I’m guessing, but yes it seems reasonable that many full-timers lost work in project dependent companies. Though I’m not sure if it makes much of a difference – a job is lost one way or another. Non-Irish seem to have fared worse than the natives. Again this is of limited benefit. You may argue that non-Irish have a higher probability of leaving and therefore reduces social welfare costs; but it also reduces the potential size of the economy.

I keep an eye on changes in full-time because it’s my ‘finger-in-the-air’ on income tax potential and consumer spending/domestic economy. It’s crude but I assume that amount of tax or potential for increased consumption from part-time workers is limited.

There were quite a few Eastern Europeans who came and went in Ireland, these have presumably stopped coming. This group remitted a lot of their earnings, so this lost employment has a smaller multiplier than typical employment.

@dearg

Valid point.

A subscript to this is that the experience of all foreign workers has been very similar.
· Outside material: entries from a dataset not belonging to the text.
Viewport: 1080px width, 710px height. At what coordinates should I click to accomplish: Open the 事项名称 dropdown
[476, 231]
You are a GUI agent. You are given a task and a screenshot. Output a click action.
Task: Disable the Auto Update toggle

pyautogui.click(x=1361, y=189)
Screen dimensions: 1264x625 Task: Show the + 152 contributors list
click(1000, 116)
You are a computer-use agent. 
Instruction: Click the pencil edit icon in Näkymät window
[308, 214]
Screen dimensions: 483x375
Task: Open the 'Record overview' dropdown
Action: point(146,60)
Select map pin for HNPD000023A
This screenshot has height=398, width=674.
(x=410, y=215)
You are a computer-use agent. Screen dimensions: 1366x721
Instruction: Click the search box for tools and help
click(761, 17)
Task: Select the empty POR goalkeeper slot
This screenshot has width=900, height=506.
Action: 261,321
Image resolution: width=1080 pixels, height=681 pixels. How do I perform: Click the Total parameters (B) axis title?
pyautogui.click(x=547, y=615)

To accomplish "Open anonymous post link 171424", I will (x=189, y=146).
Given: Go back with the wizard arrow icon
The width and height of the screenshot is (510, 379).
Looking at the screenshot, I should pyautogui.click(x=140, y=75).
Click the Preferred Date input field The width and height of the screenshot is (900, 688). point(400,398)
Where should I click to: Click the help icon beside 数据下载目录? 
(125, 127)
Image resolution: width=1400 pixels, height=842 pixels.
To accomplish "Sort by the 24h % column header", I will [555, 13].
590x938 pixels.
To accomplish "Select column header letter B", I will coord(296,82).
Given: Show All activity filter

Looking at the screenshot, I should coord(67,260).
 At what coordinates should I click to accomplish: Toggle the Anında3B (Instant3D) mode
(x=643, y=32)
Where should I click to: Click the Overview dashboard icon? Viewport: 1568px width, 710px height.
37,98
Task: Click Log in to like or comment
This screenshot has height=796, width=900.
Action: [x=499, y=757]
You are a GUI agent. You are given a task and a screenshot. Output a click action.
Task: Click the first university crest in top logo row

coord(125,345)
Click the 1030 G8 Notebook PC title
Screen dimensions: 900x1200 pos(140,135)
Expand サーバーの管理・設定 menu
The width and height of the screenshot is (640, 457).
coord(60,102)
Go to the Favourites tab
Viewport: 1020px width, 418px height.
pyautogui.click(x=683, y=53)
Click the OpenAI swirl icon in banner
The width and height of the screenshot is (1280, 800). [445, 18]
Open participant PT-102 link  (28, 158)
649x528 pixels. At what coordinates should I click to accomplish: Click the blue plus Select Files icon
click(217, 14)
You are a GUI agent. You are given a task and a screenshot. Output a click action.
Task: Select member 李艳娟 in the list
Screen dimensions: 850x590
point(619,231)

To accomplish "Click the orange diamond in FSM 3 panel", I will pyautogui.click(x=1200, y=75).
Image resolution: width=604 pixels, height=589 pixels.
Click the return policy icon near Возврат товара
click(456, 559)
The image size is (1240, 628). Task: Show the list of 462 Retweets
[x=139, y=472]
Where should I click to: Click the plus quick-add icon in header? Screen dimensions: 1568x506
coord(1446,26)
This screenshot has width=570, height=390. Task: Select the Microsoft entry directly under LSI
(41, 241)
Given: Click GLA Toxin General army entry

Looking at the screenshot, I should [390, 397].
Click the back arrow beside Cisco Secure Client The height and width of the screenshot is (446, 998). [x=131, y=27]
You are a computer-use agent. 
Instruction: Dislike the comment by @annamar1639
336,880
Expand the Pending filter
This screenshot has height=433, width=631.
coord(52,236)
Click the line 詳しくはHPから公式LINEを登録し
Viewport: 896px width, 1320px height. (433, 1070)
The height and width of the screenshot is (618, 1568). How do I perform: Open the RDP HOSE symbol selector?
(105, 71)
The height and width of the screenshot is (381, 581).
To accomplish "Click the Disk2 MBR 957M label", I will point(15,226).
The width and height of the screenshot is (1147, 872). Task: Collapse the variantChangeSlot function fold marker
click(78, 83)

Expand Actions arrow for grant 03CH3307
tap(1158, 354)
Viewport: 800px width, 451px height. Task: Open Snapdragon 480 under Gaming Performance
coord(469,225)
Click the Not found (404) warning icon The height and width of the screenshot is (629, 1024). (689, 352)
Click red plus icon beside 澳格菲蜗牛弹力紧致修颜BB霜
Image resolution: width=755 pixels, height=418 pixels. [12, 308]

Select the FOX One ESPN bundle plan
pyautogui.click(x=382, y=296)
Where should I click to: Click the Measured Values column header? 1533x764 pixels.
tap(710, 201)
This is a surprise as (typically) UK nationals have on average been here much longer than Eastern workers, and seemed (in the past) to have similar labour market experiences to the Irish. For some reason they are leaving in the same numbers as their Eastern European counterparts this time round.

@hoganmahew

I suspect the major reason for the gender gap in employment is that public sector employment levels have held up a lot better than such sectors as construction.